2. Strengthen Social Security
The only age group which is not experiencing an increase in poverty is 65 years or older. The sole contributor to the precipitous decline in elderly poverty (from rates above 35% in the late 50s when we began collecting the data) is Social Security and the subsequent benefit increases that took place through the mid-70s. Since then, elderly poverty has stabilized around 9% and while there is still more to do to reduce it further, any impending reforms and reductions in Social Security benefits will undoubtedly reverse these important gains. Note also that many children rely on this program. In 2009, 3 million children received Social Security benefits from disabled, retired or deceased workers.
3. Implement a Job Guarantee
It is time for policy makers to take the Job Guarantee (JG) proposal seriously. Direct employment by government at living wages is the most immediate method for reducing the unemployment rate and keeping the jobless and their children out of poverty. Direct job creation has important macroeconomic stabilization features and is the original Keynesian vision of how fiscal policy should be conducted. Generalized pump priming is slow to work, especially in a balance sheet recession. Instead, government spending needs to be directly targeted to the unemployed themselves and to distressed area and communities. There are far too many public needs that go unfulfilled, there is too much public sector squalor, and too much unmet demand for public goods provisioning. It is time to put the jobless to work for the public purpose.

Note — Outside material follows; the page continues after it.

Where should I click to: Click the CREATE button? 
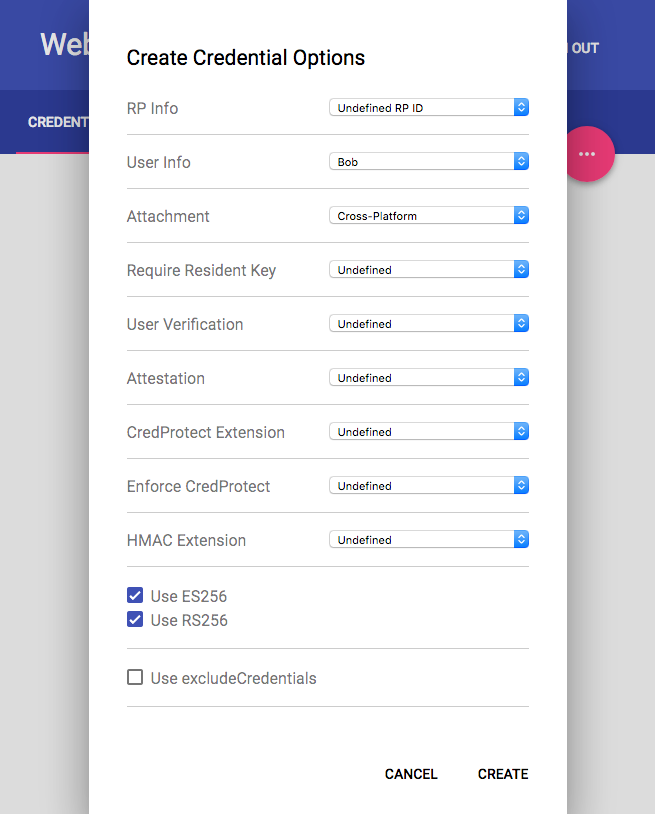tap(502, 774)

The JG is the most effective way to jumpstart the economy. It offers an immediate reduction in the unemployment rate and a source of stable demand that will grease the economic wheels. The JG will complete important and much needed public sector jobs and will prove to be an effective transitional program for the unemployed, meaning that as the private sector begins to hire, many JG workers will find private employment upon completion of their public sector projects. Training, education and job placement assistance (all part of the JG program) can help with this transition. It is essential that we implement the job guarantee for another reason. There is plenty of evidence today that firms which are looking for workers explicitly refuse to hire the unemployed. Big or even small gaps in one’s employment history are not looked on kindly by the firm sector.

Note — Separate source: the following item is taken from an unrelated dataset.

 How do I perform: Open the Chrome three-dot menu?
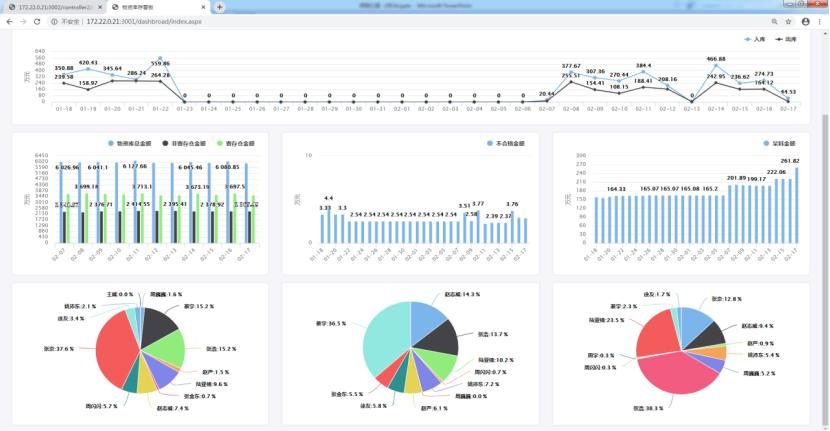[x=821, y=21]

The JG is a smart and effective fiscal policy, which should be a policy of first resort when recessions hit. And since we have allowed unemployment to develop to such high levels, we would need a much bolder JG program than if it were implemented 2 years ago. Still the JG may be our only policy option left. As Winston Churchill ones said, “Americans can always be counted on to do the right thing…after they have exhausted all other possibilities.” It’s time for the Job Guarantee.